- **ОБЯЗАТЕЛЬНОЕ ЗАДАНИЕ 1**:
Выберите и выпишите все строки, в которых встречается слово «Dálnice».

- **ТЕКСТ ДЛЯ ЧТЕНИЯ**:
----------------

Кризис веры в человека, кризис гуманизма после тех страшных, разрушительных
войн, которые провел человек ХХ века, по-новому поставил вопрос о его
природе, о правомерности обожествления человека. Можно ли в человеке,
способного в реальной жизни творить ад вопреки самым благим намерениям, найти
абсолют? И мыслители-космисты отвечают: нет! За абсолют может быть взят
только идеал, стоящий выше человека. А это - Бог или высший преобразованный
человек в составе богочеловеческого единства.
Путь к такому высшему идеалу должен идти через самосовершенствование человека
и обретение им нового бытийного статуса, через самосовершенствование и
обновление и души и тела. В русском космизме, начиная с Н.Федорова, прочно
утверждается убеждение: человечество, самодовольно погрязшее в низшей
свободе, "свободе изведывать все искусы", никогда не сможет обрести высшей
свободы благого избрания идеала ноосферы или Царства Небесного, если оно не
начнет направленно преобразовывать саму свою физическую природу так, чтобы
она становилась способной осуществлять этот высший идеал. Нравственное
совершенство человека возможно только вслед и вместе с его физическим
преображением, освобождением от той природы, которая заставляет его убивать и
самому умирать. В этой связи заслуживает особого внимания мысль В.Вернадского
о будущем автотрофном человечестве. Он считает, что нынешний человек животное гетеротрофное, то есть прямо зависящее в своем физическом
существовании от других живых существ. И только растения - существа
автотрофные (самопитающиеся), строят свой организм, не пожирая других живых
существ, на основе мертвого вещества среды. Дальнейшее совершенствование
человека, по Вернадскому, будет состоять "в изменении форм питания и
источников энергии, доступных человеку"; непосредственном синтезе пищи без
посредства животных существ; умении поддерживать свой организм, как растения,
в которых солнечная энергия перешла в такую форму, которая создает организм,
обладающий потенциальным бессмертием. Об этом говорил и Н. Федоров, и К.
Циолковский, и наш современник академик В. Купревич (биолог, который
усомнился в неизбежности смерти для живого, как фатума). Природа знает
бессмертие. Так, известно, что микроорганизмы, пролежавшие в солевых
отложениях сотни миллионов лет, оживают, попав в благоприятную среду; или, у
секвойи, живущей тысячи лет, смерть наступает не от старости, а от внешних
условий. В. Купревич полагает, что смерть возникает в процессе эволюции как
особое средство для более быстрого совершенствования природы под действием
естественного отбора, идя к созданию высшего существа, каким и стал человек.
В нем впервые оформилось то, что называется личностью - единство телесного и
духовного как уникального самосознания, как понимания того, что возможности
развития этой личности безграничны, если бы не роковые материально-природные
границы существования, которые и задают ему срок жизни (50-70 лет). Ученый
верит, что этот срок можно регулировать сознательно, что наступит эра
долгожительства, а затем и бессмертия. Но для него и для нас остается вопрос:
какие блага принесет человечеству победа над старостью, приведет ли эта
победа к нравственному подъему человечества, если природа, как говорилось
выше, двойственна - она средоточие добра и зла.

----------------

- **РАЗДЕЛ ДАННЫХ**:
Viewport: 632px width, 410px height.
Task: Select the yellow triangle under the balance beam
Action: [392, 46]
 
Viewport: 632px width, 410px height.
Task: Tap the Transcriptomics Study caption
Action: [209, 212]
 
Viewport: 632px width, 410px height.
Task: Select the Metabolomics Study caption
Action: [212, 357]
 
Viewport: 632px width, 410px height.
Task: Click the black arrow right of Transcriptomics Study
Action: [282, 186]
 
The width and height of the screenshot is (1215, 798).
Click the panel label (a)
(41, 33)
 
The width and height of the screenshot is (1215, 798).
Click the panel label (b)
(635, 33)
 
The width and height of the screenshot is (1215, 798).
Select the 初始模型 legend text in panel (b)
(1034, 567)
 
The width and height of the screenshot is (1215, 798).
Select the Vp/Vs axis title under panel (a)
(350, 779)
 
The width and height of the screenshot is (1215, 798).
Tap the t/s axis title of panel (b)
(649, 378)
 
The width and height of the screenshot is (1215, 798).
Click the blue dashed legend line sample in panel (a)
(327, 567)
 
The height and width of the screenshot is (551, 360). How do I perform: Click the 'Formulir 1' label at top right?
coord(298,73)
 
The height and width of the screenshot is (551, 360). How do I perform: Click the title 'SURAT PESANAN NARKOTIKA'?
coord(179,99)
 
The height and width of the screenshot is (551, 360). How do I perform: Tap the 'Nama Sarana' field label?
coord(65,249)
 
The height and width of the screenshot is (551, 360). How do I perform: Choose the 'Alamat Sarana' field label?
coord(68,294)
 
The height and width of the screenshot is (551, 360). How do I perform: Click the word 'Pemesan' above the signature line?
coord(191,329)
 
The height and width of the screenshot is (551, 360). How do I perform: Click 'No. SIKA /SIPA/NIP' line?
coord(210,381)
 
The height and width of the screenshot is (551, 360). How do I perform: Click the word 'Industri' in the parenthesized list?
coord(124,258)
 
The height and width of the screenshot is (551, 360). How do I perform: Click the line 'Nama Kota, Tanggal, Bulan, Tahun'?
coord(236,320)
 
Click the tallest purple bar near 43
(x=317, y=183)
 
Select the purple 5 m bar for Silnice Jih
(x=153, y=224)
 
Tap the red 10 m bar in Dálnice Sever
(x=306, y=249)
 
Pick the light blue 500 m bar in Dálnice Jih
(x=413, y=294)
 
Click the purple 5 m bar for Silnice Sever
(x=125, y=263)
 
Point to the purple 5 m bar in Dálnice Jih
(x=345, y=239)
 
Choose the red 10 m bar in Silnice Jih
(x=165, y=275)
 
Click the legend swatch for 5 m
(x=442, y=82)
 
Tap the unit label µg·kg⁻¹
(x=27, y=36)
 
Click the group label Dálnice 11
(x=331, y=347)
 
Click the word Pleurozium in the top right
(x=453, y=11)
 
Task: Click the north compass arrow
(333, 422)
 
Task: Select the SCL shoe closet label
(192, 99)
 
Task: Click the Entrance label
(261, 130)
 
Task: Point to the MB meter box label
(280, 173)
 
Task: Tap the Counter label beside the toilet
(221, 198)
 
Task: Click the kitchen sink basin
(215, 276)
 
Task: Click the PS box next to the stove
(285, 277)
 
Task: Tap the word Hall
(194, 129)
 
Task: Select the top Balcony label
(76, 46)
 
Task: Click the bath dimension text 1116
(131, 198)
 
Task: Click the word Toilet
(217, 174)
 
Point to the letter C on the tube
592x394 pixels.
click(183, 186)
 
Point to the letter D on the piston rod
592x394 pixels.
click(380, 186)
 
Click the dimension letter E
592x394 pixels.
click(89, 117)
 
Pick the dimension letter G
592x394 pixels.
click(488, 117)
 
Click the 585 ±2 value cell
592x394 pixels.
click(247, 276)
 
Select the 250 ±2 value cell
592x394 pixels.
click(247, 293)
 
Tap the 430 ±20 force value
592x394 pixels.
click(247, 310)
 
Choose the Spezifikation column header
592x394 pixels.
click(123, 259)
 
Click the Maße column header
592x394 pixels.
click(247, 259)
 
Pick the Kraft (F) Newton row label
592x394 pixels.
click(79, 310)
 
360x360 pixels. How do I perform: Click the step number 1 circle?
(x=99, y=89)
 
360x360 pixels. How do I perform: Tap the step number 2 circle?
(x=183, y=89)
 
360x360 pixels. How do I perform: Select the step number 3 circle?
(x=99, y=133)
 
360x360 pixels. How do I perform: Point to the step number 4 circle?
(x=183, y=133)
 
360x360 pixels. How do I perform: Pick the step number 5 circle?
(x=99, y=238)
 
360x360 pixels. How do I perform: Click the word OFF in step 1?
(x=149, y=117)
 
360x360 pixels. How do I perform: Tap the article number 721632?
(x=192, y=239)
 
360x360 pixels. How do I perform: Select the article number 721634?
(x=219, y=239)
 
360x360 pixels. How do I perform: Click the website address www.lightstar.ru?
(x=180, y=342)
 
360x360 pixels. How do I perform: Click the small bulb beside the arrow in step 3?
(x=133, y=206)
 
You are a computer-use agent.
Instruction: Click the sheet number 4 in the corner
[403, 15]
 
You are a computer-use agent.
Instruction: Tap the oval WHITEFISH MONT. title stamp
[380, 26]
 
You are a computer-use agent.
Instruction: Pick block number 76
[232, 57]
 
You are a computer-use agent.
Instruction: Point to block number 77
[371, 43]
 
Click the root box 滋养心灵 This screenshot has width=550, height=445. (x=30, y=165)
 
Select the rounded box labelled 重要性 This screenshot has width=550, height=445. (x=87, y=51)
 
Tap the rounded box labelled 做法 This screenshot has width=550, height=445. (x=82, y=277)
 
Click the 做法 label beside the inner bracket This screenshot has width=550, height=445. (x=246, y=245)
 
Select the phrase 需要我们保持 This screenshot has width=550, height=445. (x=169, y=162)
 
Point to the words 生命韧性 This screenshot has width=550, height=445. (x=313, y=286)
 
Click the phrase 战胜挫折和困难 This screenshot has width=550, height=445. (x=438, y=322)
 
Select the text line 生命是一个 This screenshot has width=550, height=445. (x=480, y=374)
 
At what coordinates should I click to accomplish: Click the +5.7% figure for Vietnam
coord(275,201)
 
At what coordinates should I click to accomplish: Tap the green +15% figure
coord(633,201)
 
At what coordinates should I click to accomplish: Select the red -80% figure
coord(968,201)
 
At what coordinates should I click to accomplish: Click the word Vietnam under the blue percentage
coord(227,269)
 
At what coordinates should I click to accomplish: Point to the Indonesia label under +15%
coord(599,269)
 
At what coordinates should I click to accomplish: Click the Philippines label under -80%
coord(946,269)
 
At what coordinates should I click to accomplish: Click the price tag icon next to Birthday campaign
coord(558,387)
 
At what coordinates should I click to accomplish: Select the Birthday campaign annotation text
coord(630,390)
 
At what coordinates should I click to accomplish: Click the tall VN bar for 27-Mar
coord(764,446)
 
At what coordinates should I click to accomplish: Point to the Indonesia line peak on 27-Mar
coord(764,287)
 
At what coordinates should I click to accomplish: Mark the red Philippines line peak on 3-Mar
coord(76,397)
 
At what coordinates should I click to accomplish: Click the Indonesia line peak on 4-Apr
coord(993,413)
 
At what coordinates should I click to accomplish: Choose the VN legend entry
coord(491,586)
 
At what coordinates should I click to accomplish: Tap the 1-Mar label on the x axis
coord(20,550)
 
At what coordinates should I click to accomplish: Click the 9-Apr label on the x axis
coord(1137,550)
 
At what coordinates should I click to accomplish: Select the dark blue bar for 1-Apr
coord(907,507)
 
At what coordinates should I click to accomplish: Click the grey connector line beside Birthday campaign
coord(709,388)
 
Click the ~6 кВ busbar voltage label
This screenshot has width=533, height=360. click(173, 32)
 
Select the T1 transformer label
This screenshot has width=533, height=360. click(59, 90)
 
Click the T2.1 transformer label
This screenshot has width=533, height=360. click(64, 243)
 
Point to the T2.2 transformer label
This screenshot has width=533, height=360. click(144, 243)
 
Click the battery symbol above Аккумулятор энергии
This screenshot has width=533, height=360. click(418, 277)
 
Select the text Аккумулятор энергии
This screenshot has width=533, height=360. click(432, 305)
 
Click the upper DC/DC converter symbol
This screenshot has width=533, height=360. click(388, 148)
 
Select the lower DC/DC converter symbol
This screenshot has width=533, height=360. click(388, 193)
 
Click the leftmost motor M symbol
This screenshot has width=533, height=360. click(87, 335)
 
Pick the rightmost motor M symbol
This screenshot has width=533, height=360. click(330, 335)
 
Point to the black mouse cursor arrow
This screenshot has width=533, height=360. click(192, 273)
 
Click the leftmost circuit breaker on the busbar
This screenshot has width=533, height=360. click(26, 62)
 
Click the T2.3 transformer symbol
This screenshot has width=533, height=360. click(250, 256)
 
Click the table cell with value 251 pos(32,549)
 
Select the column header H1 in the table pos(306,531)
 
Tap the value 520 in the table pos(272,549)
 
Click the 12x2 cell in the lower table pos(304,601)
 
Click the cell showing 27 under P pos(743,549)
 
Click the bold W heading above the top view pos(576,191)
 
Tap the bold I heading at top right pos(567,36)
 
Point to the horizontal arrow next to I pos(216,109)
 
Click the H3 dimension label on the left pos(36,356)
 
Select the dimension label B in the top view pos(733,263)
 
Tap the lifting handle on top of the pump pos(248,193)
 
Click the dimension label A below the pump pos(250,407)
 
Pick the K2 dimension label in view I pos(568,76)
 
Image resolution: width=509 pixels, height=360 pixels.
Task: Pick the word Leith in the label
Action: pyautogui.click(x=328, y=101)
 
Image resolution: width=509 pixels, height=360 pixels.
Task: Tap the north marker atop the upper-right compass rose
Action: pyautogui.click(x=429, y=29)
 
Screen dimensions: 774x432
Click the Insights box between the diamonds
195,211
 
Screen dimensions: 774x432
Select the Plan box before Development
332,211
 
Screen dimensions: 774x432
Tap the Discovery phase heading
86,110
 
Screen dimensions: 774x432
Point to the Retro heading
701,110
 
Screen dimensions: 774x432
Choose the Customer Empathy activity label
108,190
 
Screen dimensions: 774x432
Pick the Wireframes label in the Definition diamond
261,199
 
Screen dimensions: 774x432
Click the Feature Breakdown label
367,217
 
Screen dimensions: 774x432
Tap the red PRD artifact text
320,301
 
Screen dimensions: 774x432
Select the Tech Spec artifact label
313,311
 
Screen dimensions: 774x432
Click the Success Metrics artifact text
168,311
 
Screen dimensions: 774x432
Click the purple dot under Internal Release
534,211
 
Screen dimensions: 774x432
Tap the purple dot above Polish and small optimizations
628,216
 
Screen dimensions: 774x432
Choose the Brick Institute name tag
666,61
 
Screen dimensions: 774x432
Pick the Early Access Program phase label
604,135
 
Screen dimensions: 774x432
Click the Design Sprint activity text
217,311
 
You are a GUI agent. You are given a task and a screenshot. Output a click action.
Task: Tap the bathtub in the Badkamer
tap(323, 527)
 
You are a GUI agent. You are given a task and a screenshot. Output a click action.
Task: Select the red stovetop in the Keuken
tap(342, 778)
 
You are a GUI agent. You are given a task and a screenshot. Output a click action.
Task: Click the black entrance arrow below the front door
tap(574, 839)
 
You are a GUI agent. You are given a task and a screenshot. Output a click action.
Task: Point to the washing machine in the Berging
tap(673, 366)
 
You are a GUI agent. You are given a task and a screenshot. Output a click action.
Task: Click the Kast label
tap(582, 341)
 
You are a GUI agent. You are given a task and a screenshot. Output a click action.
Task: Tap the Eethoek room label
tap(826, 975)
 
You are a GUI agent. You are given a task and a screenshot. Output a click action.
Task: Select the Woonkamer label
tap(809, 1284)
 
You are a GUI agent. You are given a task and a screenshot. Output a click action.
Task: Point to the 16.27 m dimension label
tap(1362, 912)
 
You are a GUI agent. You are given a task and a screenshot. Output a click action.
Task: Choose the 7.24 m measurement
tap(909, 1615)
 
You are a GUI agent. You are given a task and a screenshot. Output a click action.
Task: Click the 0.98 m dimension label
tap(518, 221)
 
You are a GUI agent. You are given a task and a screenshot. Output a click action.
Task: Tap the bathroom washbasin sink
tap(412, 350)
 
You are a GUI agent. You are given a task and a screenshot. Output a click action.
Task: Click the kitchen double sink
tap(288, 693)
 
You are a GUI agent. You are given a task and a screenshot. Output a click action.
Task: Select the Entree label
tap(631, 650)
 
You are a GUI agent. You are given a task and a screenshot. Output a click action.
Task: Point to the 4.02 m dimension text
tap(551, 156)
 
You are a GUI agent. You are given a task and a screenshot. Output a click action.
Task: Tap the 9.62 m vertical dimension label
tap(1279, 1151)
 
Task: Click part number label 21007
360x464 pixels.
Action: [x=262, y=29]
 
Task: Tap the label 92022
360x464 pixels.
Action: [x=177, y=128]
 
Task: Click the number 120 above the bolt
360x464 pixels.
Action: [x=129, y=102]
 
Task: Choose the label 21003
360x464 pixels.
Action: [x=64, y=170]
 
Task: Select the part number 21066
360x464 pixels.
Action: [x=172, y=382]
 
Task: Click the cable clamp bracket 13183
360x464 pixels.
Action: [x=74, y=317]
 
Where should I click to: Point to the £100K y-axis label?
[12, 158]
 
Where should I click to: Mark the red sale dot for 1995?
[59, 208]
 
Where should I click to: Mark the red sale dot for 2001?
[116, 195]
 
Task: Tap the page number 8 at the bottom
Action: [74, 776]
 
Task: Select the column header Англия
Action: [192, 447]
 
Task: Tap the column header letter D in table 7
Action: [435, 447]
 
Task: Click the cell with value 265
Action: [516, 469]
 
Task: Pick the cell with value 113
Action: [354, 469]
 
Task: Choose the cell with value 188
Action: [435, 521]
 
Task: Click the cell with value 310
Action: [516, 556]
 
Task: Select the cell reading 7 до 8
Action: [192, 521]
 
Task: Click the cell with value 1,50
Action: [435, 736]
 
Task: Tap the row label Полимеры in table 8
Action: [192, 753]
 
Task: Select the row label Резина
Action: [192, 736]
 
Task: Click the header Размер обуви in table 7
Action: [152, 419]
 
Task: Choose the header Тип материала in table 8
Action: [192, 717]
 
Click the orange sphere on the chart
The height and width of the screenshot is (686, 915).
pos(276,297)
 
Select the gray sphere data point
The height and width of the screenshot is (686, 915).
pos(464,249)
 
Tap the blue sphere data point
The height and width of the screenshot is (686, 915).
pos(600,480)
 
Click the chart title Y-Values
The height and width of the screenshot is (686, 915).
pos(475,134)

----------------

- **ОБЯЗАТЕЛЬНОЕ ЗАДАНИЕ 2**:
Перечислите всех людей, которых текст о русском космизме называет по фамилии.

- **ИТОГОВЫЙ ОТВЕТ 1**:
Tap the red 10 m bar in Dálnice Sever
Pick the light blue 500 m bar in Dálnice Jih
Point to the purple 5 m bar in Dálnice Jih
Click the group label Dálnice 11

- **ИТОГОВЫЙ ОТВЕТ 2**:
Н. Федоров, В. Вернадский, К. Циолковский, В. Купревич